— START OF INPUT FOR THIS TASK —

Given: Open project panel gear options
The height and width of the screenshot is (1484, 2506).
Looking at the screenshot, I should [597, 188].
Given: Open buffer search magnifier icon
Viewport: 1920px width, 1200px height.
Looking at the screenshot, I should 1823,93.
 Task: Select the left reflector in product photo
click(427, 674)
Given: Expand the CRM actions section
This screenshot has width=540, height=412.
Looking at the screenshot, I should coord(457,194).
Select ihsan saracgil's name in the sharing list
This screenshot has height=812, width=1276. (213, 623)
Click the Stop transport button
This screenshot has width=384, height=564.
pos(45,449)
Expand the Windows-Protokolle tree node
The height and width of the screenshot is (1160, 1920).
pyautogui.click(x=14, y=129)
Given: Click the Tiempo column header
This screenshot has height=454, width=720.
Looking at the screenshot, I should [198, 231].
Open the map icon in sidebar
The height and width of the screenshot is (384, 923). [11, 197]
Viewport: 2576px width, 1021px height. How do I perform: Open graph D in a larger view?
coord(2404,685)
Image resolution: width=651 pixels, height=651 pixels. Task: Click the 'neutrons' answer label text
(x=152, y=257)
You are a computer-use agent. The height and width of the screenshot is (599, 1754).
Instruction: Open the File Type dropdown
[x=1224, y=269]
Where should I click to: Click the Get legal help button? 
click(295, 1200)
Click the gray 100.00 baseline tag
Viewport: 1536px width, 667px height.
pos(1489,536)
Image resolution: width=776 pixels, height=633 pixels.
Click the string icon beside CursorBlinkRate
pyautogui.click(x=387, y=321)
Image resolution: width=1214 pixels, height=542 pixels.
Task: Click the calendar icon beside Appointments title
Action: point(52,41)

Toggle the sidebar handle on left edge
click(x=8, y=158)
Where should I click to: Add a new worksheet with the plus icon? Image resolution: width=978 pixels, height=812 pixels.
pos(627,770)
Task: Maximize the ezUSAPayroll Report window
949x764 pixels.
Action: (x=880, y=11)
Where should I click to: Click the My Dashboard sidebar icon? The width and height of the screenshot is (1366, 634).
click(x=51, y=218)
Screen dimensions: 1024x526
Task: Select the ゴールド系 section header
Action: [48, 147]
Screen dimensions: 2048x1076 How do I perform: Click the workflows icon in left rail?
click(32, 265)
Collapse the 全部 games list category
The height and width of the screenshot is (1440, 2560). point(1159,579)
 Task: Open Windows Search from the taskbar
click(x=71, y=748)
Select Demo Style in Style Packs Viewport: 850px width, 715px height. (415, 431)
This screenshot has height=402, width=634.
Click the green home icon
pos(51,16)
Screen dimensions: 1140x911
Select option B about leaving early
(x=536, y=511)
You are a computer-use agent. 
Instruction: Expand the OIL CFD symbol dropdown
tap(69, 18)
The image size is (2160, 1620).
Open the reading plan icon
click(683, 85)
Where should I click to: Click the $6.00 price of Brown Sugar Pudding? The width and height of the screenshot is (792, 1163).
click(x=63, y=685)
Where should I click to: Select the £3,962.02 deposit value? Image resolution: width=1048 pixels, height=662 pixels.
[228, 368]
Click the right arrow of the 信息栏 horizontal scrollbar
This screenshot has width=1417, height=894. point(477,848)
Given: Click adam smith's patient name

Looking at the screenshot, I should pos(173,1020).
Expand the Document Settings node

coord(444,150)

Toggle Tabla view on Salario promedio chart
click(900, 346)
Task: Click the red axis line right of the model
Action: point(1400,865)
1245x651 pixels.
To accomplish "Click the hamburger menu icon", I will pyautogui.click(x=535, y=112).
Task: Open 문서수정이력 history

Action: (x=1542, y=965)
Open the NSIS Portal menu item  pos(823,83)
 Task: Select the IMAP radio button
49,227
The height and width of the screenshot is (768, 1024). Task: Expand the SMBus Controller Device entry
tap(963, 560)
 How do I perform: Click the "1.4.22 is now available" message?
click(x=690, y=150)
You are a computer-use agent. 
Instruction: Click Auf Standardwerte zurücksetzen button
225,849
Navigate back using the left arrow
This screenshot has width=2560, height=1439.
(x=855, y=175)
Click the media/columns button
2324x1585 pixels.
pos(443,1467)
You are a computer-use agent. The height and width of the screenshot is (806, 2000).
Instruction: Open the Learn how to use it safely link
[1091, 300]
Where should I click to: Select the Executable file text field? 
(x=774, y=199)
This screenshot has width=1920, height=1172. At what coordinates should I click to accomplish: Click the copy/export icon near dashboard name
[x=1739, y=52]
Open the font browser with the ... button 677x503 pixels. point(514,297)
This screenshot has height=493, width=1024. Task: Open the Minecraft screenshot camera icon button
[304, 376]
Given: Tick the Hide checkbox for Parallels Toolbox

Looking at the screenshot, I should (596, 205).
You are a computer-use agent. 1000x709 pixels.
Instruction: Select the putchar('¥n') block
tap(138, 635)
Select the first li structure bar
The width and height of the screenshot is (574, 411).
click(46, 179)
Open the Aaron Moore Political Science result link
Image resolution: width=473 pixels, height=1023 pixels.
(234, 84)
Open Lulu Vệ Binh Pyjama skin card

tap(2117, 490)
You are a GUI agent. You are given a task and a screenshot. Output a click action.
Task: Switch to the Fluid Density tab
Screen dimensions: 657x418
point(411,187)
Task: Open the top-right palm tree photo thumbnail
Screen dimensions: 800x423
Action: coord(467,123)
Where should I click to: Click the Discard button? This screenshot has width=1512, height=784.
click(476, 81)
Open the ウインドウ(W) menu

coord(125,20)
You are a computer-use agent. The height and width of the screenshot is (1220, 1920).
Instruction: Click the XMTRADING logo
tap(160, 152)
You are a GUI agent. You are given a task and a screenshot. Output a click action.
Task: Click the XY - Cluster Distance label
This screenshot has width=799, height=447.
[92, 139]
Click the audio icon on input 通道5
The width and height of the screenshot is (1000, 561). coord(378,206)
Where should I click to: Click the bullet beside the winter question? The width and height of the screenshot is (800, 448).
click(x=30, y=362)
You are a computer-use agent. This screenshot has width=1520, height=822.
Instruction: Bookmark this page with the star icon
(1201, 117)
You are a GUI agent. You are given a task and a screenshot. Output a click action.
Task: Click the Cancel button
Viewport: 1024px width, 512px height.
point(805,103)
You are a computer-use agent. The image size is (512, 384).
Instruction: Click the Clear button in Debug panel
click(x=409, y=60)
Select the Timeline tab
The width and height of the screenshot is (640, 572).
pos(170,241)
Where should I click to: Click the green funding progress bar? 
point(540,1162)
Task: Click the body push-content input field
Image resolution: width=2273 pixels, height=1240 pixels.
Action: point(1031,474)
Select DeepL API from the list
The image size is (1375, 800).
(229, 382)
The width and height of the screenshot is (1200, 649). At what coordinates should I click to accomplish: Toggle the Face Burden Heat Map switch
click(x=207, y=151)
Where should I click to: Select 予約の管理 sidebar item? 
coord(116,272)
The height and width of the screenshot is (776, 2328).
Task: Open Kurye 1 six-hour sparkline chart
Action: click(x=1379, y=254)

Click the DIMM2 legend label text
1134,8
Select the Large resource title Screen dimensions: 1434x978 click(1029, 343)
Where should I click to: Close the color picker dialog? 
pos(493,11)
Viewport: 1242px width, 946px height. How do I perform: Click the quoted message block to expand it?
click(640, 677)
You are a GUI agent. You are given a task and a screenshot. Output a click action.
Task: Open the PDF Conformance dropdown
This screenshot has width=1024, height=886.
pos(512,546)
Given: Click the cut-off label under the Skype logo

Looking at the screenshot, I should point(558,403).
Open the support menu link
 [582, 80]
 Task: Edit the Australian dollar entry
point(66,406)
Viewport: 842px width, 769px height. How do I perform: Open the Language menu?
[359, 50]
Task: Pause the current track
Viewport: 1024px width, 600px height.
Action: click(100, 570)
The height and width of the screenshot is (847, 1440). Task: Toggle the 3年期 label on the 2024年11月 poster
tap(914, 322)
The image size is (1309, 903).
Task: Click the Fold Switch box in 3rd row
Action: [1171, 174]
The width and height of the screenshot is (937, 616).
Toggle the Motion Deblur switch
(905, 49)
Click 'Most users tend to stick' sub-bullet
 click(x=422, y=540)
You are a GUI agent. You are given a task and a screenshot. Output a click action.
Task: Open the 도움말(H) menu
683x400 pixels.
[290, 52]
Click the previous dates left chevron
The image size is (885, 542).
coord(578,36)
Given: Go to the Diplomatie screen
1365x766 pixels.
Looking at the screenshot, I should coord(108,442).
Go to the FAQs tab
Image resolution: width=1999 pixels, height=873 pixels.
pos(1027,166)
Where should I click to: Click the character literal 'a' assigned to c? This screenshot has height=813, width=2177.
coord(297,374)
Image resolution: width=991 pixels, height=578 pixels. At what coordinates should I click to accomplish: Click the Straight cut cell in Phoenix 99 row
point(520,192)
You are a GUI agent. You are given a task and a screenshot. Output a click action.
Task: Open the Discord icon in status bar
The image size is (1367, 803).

— END OF INPUT FOR THIS TASK —

PROBLEM TO WORK ON |
Starting at the first of the lines and ending with the line containing "pyautogui.click(x=14, y=129)", swap every "Expand" for "Unfold" and reproduce only that part, leaving everything else unchanged.

ANSWER FOR THE TASK |
Given: Open project panel gear options
The height and width of the screenshot is (1484, 2506).
Looking at the screenshot, I should [597, 188].
Given: Open buffer search magnifier icon
Viewport: 1920px width, 1200px height.
Looking at the screenshot, I should 1823,93.
 Task: Select the left reflector in product photo
click(427, 674)
Given: Unfold the CRM actions section
This screenshot has width=540, height=412.
Looking at the screenshot, I should coord(457,194).
Select ihsan saracgil's name in the sharing list
This screenshot has height=812, width=1276. (213, 623)
Click the Stop transport button
This screenshot has width=384, height=564.
pos(45,449)
Unfold the Windows-Protokolle tree node
The height and width of the screenshot is (1160, 1920).
pyautogui.click(x=14, y=129)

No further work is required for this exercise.